## Schriftliche Aufgabe A
Was wurde laut dem Textauszug zum Bahrain GP in diesem Jahr an Kurve vier verändert?
## Schriftliche Aufgabe B
Bitte schreib den Textauszug über die Track Limits beim Bahrain GP nach seinem letzten Satz weiter.

## Textauszug
____________________

Der Bahrain GP war ein Kracher: Der Auftakt zur Formel-1-Saison 2021 blieb bis zur letzten Kurve der letzten Runde spannend. Max Verstappen hatte Lewis Hamilton eigentlich schon auf der Strecke überholt, doch der Niederländer musste die Position wieder zurückgeben. Der Grund: Beim Überholmanöver hatte Verstappen die Strecke mit allen vier Rädern verlassen.

Die Mercedes-Fahrer fuhren an der fraglichen Stelle fast das gesamte Rennen über von der Strecke - und wurden dafür nicht bestraft. Entsprechend groß war die Aufregung später über das rennentscheidende Manöver.

Streckenbegrenzungen sind in der modernen Formel-1-Welt immer wieder ein leidiges Thema. In Bahrain ist diese Thematik eigentlich gut gelöst, nur in Kurve vier gibt es immer wieder Probleme. Denn dort geht es am Ausgang auch rüber auf die andere Streckenvariante. In diesem Jahr wurde der Kerb verlängert, aber ganz kann man die Strecke dort nicht abgrenzen.

Am Ausgang von Kurve vier geht es auf andere Streckenvarianten, Foto: LAT Images
Am Ausgang von Kurve vier geht es auf andere Streckenvarianten, Foto: LAT Images

Die Posse um die Track Limits begann schon vor dem 1. Freien Training: Rennleiter Michael Masi verkündete am Donnerstag vor dem Rennwochenende in seinen Event-Notizen, dass die Track Limits in Kurve vier nicht überwacht werden. "Der Kunstrasen und das Kiesbett bestimmen dort die Grenzen", schrieb Masi in Punkt 21.1.

Nach dem 1. Freien Training wurde es dem Renndirektor schon zu bunt. Noch vor dem 2. Freien Training änderte er Artikel 21, der auf die Track Limits eingeht, in seinen Event Notizen.

FIA: Unterschiedliche Regeln für Rennen und Qualifying

Damit begann die große Verwirrung: Im Training und Qualifying werden Rundenzeiten, die mit Überfahren der weißen Linie in Kurve vier erzielt wurden, gestrichen. Das besagte der neue Artikel 21.1. Neu war auch Artikel 21.2, der sich speziell um das Rennen drehte. Darin hieß es: Rundenzeiten im Rennen, die durch das Verlassen der Strecke erzielt werden, werden nicht gestrichen. Soweit Punkt a) von 21.2.

Dann gab es auch noch Punkt b) zu Artikel 21.2. Der besagte: "Die Fahrer werden in allen Fällen im Rennen an Artikel 27.3 des Sportlichen Reglements erinnert." Darin wiederum heißt es unter anderem, dass ein 'bleibender Vorteil', der durch Verlassen der Strecke erzielt wurde, auf Anweisung des Rennleiters zurückgegeben werden muss.

____________________

(Daten zu Elementen und Textpositionen)
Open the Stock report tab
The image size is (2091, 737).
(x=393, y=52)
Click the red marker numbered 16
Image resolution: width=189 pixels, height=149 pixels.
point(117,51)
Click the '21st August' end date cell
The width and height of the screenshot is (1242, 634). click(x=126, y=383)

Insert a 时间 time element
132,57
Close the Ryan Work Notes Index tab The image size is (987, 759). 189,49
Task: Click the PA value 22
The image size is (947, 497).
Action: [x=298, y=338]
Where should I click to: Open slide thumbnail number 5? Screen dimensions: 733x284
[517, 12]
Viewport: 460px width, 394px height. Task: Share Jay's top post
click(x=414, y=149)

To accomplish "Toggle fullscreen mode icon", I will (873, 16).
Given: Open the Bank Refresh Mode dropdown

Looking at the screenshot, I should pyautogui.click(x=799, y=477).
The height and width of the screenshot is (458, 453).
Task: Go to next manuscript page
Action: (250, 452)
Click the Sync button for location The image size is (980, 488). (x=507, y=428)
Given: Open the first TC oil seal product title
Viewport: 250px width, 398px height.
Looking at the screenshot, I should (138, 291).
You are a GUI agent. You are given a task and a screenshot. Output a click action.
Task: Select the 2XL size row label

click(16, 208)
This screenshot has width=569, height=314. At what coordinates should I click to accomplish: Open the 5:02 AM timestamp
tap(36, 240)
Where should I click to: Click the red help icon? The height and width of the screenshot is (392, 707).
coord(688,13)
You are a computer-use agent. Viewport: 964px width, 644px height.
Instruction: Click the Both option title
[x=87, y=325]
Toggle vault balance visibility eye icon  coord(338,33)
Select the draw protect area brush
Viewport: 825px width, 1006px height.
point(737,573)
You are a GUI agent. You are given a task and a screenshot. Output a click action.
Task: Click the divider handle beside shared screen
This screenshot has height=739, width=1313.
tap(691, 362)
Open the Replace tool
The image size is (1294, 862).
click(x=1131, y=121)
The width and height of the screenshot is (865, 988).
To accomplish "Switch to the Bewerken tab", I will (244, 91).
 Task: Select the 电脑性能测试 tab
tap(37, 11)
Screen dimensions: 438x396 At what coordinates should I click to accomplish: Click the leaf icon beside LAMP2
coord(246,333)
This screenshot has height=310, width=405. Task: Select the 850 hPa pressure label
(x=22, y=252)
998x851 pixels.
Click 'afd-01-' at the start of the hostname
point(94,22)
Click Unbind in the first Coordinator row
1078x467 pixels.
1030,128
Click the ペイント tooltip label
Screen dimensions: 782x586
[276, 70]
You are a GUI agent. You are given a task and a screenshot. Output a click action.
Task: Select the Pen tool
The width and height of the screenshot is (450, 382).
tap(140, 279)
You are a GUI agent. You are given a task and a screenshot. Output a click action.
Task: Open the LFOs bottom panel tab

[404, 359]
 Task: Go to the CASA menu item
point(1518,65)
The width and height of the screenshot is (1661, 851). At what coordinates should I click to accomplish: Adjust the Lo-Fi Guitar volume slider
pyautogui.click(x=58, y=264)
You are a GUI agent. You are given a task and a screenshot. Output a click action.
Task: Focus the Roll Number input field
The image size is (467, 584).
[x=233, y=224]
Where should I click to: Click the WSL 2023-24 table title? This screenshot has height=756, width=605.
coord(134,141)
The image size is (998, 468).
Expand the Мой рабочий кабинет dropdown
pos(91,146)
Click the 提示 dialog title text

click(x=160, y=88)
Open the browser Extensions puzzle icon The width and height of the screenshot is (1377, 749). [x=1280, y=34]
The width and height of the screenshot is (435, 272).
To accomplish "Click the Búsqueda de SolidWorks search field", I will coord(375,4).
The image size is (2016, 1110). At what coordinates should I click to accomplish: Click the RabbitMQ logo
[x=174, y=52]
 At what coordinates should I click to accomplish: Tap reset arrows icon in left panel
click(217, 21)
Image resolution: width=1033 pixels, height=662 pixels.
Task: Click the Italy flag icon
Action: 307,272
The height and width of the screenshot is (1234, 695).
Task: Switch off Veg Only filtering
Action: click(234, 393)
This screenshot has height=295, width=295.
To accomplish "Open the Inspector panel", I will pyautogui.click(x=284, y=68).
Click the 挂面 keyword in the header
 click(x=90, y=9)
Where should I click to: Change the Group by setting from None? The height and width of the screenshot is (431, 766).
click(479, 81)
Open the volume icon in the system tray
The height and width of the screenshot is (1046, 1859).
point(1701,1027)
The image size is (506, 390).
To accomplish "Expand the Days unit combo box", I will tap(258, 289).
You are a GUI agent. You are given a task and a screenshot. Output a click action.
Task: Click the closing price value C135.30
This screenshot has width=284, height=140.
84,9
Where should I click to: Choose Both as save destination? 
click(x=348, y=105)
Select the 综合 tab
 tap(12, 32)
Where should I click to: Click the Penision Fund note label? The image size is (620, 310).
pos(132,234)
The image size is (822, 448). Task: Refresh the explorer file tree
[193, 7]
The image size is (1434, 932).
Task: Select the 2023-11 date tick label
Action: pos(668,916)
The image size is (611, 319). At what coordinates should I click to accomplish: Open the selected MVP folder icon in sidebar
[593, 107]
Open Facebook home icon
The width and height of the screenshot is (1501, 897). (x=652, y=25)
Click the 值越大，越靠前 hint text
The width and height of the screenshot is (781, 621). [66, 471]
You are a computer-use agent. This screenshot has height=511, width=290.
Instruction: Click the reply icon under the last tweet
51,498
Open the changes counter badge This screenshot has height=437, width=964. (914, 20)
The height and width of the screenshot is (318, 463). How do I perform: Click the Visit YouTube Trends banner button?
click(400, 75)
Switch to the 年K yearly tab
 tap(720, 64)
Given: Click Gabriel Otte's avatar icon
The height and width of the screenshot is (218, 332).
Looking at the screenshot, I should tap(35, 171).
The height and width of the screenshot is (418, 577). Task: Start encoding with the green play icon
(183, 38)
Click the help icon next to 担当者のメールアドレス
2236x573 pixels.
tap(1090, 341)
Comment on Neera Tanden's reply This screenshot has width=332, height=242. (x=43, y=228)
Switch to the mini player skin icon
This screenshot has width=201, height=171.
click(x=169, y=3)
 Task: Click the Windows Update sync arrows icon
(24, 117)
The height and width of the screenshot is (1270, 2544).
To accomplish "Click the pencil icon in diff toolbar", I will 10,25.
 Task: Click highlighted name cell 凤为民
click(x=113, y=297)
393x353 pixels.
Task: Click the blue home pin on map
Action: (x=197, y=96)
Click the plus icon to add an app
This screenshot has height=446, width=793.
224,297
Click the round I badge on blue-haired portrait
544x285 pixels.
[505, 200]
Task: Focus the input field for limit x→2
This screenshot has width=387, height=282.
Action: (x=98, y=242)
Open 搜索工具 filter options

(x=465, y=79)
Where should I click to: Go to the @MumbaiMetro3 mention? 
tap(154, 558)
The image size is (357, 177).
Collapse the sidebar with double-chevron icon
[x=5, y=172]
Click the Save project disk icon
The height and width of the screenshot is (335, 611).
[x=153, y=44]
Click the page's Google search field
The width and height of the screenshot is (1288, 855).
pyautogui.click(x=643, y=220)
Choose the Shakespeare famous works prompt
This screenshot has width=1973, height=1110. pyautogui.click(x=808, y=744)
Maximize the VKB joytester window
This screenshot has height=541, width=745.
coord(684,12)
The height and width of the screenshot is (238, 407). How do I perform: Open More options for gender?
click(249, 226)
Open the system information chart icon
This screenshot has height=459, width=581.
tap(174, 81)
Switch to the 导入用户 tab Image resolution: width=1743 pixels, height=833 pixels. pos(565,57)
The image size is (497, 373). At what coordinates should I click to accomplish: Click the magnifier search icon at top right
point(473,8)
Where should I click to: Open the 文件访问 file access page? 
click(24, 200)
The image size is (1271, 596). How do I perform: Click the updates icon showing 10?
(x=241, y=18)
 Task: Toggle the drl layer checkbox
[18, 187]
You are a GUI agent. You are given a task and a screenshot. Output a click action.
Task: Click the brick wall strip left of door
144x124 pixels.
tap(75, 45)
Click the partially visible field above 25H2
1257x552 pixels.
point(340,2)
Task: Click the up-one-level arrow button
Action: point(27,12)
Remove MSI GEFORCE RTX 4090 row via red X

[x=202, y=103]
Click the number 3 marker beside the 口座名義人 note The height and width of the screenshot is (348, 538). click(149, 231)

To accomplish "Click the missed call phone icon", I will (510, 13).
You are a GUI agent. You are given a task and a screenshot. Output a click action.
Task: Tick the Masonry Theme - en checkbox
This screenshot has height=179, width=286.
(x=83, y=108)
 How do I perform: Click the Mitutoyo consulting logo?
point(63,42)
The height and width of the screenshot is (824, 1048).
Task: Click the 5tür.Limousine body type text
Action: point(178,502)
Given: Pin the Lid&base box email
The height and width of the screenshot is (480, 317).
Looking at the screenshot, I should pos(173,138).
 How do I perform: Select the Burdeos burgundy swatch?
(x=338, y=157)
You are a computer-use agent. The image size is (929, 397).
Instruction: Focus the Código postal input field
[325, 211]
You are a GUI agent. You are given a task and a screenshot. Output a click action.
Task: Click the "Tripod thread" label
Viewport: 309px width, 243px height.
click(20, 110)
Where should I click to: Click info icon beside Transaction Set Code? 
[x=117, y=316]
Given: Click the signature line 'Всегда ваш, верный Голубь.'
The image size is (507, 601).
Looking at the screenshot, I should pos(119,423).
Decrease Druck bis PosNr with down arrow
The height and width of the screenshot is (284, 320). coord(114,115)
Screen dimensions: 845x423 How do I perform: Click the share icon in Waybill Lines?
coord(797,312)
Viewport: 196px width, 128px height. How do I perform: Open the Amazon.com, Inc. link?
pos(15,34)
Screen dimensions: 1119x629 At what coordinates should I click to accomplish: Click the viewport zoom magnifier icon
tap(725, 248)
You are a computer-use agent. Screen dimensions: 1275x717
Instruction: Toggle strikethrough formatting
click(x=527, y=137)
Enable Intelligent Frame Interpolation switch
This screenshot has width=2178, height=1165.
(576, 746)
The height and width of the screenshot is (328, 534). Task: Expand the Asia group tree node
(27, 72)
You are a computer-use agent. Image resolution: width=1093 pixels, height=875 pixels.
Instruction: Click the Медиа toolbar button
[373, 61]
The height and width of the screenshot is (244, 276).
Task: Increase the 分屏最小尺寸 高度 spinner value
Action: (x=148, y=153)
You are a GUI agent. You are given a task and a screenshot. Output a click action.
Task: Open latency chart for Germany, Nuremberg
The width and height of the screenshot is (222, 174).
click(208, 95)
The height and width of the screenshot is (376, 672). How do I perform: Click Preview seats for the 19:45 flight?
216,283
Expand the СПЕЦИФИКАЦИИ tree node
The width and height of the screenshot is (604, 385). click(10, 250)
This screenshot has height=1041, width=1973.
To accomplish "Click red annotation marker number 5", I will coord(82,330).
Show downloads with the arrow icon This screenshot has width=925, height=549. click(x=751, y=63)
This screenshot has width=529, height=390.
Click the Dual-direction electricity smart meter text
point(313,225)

____________________

## Lösung der Aufgabe A
Der Kerb wurde verlängert.

## Lösung der Aufgabe B
Die Änderungen der Event-Notizen kommunizierte Rennleiter Masi am Freitagabend im Fahrer-Briefing. Im Klartext sahen die Regeln nun so aus: Im Training und Qualifying werden Rundenzeiten gestrichen, im Rennen ist das Verlassen der Strecke erlaubt - solange man dadurch keinen bleibenden Vorteil erlangt.

Doch auch so einfach war es nicht: Während die Mercedes-Piloten die Auslaufzone in Kurve vier im Rennen ständig in ihre Ideallinien miteinbezogen, verzichteten viele Piloten darauf. Red Bull wies daraufhin Verstappen an, ebenfalls den zusätzlichen Raum zu nutzen - schwärzte aber gleichzeitig Mercedes bei der Rennleitung an.

Red Bull: Mercedes-Linie bringt zwei Zehntel

"In einem so engen Kampf ist das ein Vorteil von zwei Zehntel", rechnete Red Bull Teamchef Christian Horner nach dem Rennen vor. "Wenn das erlaubt ist, wollten wir das auch machen. Dann hat der Renndirektor aber gesagt, dass sie die Track Limits respektieren sollen, sonst würde es die schwarz/weiße Flagge geben", so Horner.

"Ich bin genauso verwirrt", meint Mercedes Motorsportchef Toto Wolff. "Zu Beginn des Rennens hieß es, die Track Limits in Kurve vier würden nicht sanktioniert werden. Und dann im Rennen haben wir plötzlich gehört, dass wenn wir so weitermachen und raus fahren, es als Vorteil angesehen und möglicherweise zu einer Strafe führen würde. Wir haben darüber mit dem Renndirektor diskutiert, aber wir konnten nichts machen."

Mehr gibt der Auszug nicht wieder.